Die Active Group hat die Webanwendung MyOwnSafe für die MyOwnSafe GmbH entwickelt. MyOwnSafe ist ein „intelligenter Tresor mit Nachlassfunktion“. Der Anwender kann in dieser Anwendung Informationen und Dokumente zu seinen Versicherungen, und seinem Vermögen, sowie sonstige persönliche Informationen ablegen und pflegen. Außerdem kann er Vorkehrungen treffen um diese Informationen im Todes- oder Krankheitsfall bestimmten Personen zugänglich zu machen.

Dieser Artikel beschreibt das Projekt und seine Architektur, Hintergründe zu den Entscheidungen die dabei getroffen wurden, sowie den Erfahrungen die wir damit gemacht haben.

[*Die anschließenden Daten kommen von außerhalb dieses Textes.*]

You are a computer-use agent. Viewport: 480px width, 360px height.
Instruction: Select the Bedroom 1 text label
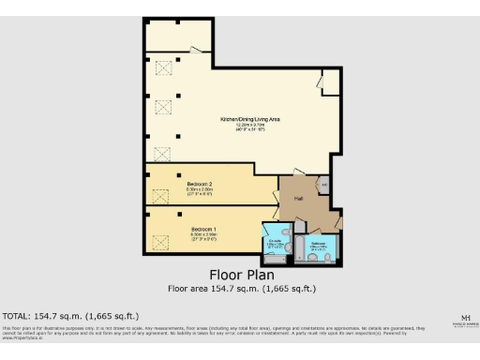203,229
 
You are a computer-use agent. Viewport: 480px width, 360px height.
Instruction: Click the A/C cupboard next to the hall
324,185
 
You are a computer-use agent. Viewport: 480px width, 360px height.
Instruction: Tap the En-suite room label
276,241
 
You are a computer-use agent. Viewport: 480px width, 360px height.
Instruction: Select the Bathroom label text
320,243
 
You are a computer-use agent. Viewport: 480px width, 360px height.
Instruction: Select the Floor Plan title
241,276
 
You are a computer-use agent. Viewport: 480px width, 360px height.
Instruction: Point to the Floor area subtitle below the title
241,289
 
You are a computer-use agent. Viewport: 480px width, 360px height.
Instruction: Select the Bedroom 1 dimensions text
203,235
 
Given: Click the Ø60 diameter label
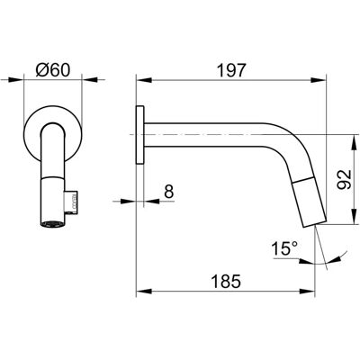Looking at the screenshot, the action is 53,70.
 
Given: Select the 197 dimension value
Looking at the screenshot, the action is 231,70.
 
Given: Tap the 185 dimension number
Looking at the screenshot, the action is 226,282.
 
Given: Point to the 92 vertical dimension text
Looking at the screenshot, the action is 343,179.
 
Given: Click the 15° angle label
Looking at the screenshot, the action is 284,248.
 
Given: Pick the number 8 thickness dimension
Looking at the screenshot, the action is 169,192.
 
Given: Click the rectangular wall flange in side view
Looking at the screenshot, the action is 140,135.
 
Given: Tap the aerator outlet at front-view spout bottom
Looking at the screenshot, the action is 52,224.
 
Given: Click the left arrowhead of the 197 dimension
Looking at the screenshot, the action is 144,80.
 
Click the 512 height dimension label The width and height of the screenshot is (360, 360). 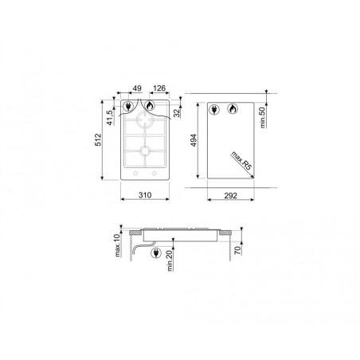point(98,139)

Die technischen „Pfeiler“, auf denen die Anwendung fußt, sind dabei die Programmiersprachen OCaml und JavaScript („HTML 5“), Cloud-Computing, NoSQL-Datenbanken und Webservices. Eine Schematische Darstellung der Architektur von MyOwnSafe zeigt folgendes Bild:

Schematische Darstellung der Architektur von MyOwnSafe

Idee und Vorgaben

Der Auftraggeber hatte die persönliche Erfahrung gemacht, dass der Nachlass einer Person häufig sehr schlecht geregelt ist, und die Angehörigen sehr viel Arbeit damit haben, überhaupt erstmal in Erfahrung zu bringen was zu tun ist. Versicherungen müssen gekündigt oder umgeschrieben werden, Konten aufgelöst, Verträge geändert werden. Auch im „digitalen Leben“ eines Verstorbenen muss viel geregelt werden, wie zuletzt auch Google mit seiner Nachlass-Automatik gezeigt hat.

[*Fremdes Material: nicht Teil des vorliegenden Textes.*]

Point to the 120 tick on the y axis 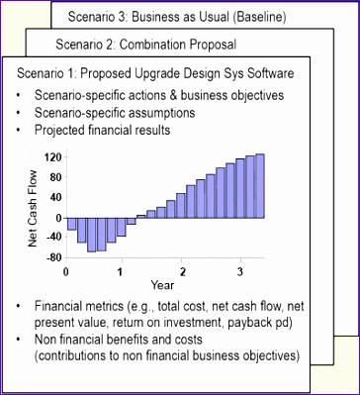[x=52, y=157]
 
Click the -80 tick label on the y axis [x=52, y=256]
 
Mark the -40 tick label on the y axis [x=52, y=237]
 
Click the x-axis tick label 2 [x=182, y=271]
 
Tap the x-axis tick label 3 [x=239, y=271]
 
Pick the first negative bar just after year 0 [x=71, y=224]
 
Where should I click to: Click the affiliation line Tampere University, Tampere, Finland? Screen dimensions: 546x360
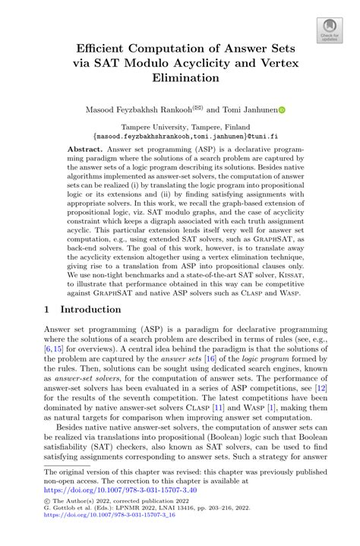(x=180, y=129)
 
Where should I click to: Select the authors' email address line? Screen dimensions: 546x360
(x=180, y=138)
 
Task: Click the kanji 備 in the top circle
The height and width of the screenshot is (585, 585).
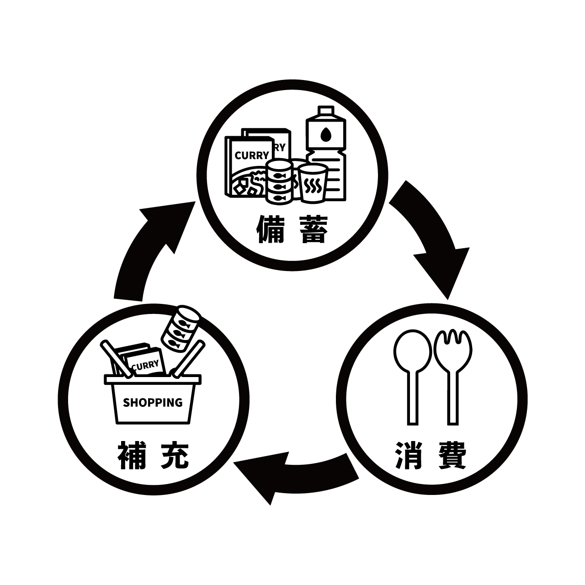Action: point(270,229)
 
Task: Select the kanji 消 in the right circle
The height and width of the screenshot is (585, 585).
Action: point(409,455)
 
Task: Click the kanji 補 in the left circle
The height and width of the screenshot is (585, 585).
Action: point(132,455)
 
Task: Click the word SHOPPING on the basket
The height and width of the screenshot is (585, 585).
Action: point(153,403)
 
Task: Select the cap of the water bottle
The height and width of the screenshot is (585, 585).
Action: point(325,112)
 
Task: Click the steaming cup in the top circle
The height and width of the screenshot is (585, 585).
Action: point(313,183)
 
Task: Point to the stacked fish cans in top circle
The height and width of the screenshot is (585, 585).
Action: point(279,181)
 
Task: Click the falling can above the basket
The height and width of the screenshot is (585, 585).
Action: point(181,328)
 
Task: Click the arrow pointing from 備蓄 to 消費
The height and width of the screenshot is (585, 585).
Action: point(430,238)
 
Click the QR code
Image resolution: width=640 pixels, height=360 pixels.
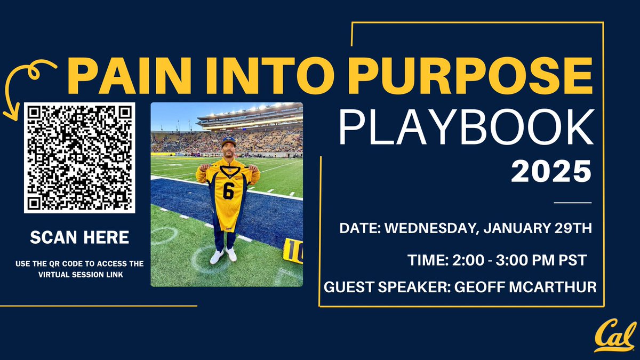point(79,158)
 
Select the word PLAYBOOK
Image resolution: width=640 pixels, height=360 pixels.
point(466,127)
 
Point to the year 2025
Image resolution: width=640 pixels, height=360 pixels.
point(551,171)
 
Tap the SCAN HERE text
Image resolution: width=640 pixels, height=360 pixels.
point(79,237)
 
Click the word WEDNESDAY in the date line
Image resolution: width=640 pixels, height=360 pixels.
point(431,228)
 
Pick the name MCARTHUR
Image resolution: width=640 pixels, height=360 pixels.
point(553,287)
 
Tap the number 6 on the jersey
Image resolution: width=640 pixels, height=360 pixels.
point(229,191)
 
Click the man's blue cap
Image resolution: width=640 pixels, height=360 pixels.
point(229,141)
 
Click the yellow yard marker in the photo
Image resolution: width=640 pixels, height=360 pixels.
point(293,251)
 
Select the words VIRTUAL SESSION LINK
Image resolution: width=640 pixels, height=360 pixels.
point(81,275)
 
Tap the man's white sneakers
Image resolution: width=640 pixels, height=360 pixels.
point(223,255)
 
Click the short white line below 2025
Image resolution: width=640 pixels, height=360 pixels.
point(573,203)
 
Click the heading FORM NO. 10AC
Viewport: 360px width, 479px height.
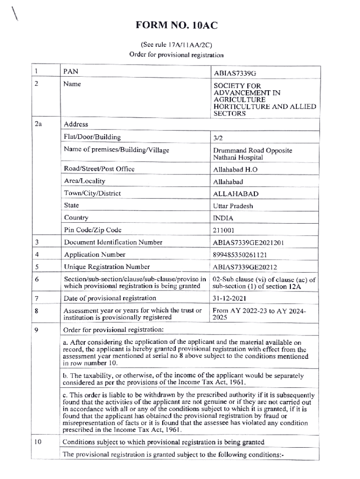(177, 25)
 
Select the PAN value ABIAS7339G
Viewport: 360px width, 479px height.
(235, 74)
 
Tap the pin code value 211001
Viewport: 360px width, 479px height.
(224, 230)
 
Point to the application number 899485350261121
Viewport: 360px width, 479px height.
(242, 255)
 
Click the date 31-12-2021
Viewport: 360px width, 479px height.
(230, 298)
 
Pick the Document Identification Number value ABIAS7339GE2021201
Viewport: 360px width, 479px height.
(248, 243)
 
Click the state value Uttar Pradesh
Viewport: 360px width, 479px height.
(233, 206)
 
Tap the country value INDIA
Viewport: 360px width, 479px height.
(223, 218)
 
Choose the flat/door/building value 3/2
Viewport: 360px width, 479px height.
(218, 138)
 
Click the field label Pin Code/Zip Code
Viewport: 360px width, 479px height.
(93, 230)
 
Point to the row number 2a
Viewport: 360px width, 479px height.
(38, 124)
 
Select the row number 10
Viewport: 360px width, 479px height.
(38, 442)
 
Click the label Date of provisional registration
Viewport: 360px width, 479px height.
(110, 298)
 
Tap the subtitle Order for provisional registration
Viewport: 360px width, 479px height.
(177, 54)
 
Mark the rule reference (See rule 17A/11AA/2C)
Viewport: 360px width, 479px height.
(177, 45)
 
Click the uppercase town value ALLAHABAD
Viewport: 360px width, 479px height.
(236, 194)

Die einzige technische Vorgabe für das Projekt war dabei, dass es ein Online-Dienst sein sollte, der über eine leicht zugängliche Webanwendung bedienbar ist.

Verschlüsselung

Zentrales Element eines Tresors oder Schließfachs ist, dass der Inhalt vertraulich bleibt. Das bedeutet, dass niemand außer den vorgesehenen Personen Einsicht in die Informationen erlangen kann. Es war uns daher schnell klar, dass nur eine Client-seitige Verschlüsselung der Daten mit einem Public-Private-Key-Verfahren das notwendige Maß an Vertraulichkeit sicherstellen kann.

Das Verschlüsselungsverfahren selbst ist dabei nichts Neues, sondern eine übliche Kombination von symmetrischer und asymmetrischer Verschlüsselung mit den etablierten und standardisierten Verfahren AES und RSA. Außergewöhnlich ist allerdings, dass diese Verschlüsselung der Informationen und Dateien im Browser des Kunden stattfindet. Der private Schlüssel aus dem RSA-Verfahren wird auf dem Rechner des Kunden generiert und verlässt diesen niemals.

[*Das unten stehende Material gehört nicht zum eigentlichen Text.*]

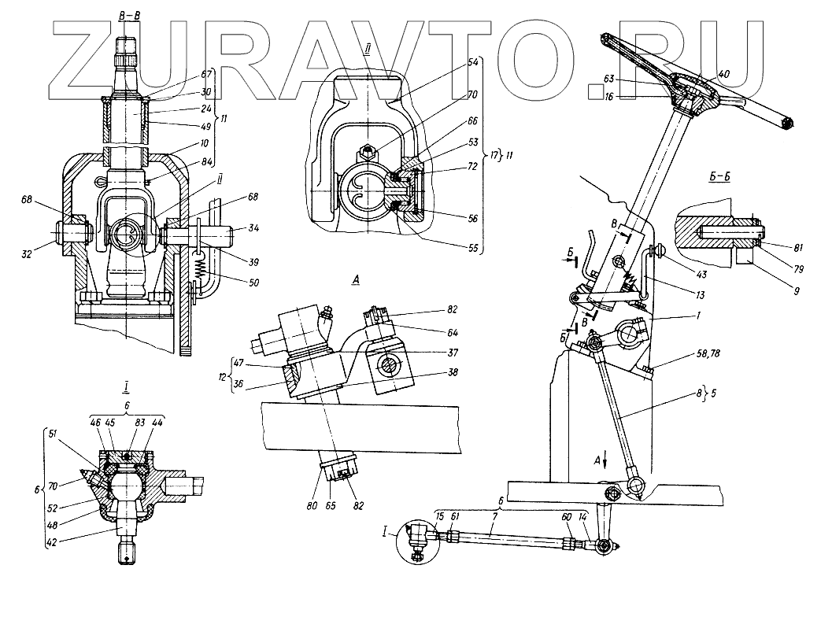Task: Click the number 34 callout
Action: (253, 229)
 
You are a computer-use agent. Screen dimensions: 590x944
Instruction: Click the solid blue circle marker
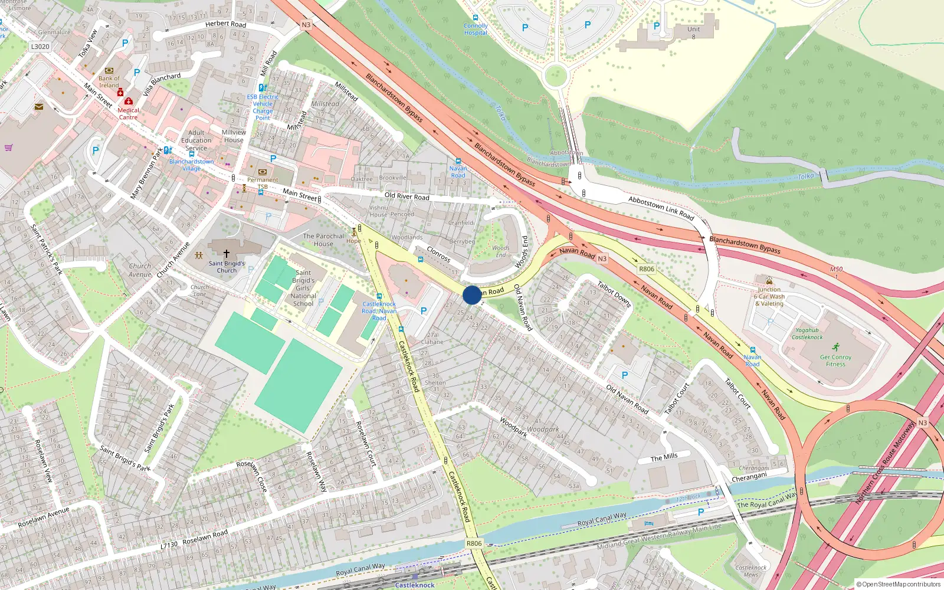472,295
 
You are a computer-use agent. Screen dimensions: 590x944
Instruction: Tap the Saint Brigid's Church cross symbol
226,254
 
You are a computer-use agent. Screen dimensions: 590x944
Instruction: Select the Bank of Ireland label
109,81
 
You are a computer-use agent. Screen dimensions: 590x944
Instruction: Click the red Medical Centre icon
129,101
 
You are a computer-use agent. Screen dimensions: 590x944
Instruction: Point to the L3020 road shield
40,47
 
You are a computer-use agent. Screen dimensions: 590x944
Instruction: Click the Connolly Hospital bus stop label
476,29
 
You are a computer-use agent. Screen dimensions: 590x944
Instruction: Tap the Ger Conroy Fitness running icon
835,347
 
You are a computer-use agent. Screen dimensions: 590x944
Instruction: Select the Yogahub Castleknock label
807,334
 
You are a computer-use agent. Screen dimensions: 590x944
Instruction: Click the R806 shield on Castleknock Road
474,543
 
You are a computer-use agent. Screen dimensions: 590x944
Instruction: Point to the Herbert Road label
225,24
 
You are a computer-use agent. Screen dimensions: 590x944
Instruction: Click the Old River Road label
407,196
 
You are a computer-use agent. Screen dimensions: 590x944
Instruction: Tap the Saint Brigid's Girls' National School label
303,288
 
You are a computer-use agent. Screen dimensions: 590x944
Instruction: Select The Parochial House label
323,240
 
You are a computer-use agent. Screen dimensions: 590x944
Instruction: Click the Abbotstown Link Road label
661,208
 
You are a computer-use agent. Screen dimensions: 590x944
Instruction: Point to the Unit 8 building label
694,32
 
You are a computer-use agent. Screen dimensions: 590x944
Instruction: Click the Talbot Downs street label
614,294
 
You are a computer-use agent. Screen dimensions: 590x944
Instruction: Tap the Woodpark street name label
513,427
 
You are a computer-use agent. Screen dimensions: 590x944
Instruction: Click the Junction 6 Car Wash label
769,297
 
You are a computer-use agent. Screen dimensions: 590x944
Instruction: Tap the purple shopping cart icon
8,148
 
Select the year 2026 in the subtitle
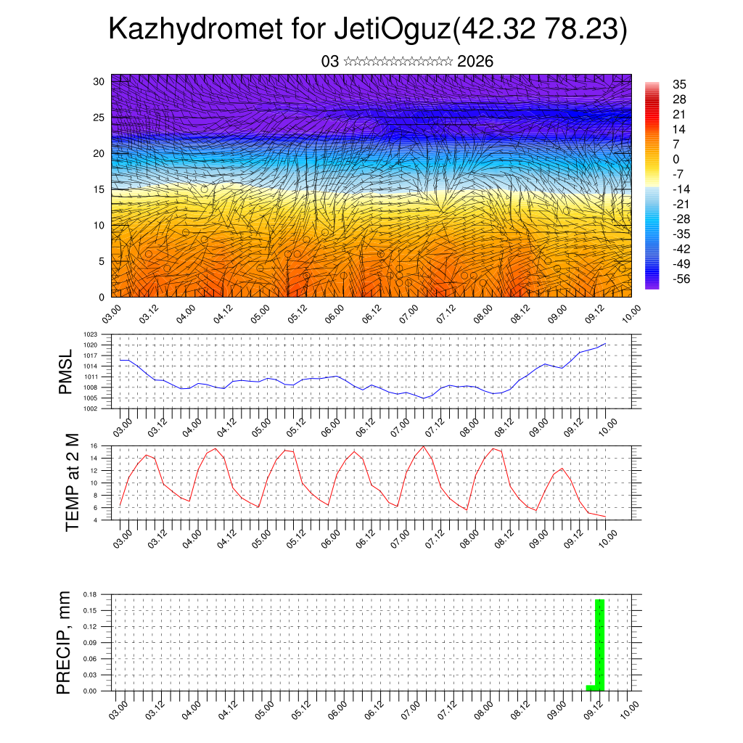click(475, 62)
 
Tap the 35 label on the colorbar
click(679, 84)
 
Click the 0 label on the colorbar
click(676, 159)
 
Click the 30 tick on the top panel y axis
click(99, 81)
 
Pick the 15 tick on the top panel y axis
click(99, 189)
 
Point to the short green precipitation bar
click(591, 687)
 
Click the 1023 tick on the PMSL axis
click(91, 334)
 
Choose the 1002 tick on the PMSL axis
click(91, 409)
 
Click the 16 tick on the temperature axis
click(94, 446)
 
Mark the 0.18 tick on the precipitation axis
click(90, 595)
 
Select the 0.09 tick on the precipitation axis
click(90, 643)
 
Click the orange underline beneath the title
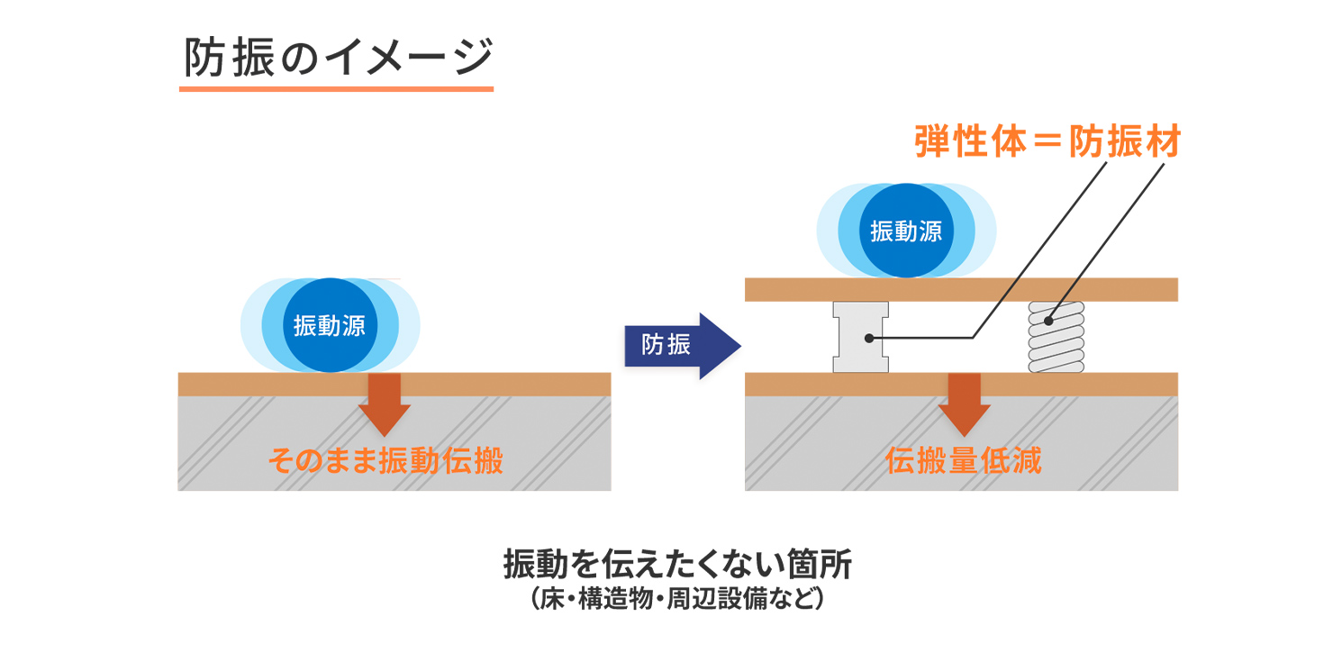(336, 88)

Es muss also nicht versucht werden, die Vertraulichkeit durch die Sicherheit der Serversoftware gegenüber Hacker-Angriffen zu gewährleisten (wie oft dies nicht gelingt hört man ja immer wieder in der Presse), sondern die Vertraulichkeit ergibt sich in erster Linie aus der extrem großen Schwierigkeit die Verschlüsselung zu knacken.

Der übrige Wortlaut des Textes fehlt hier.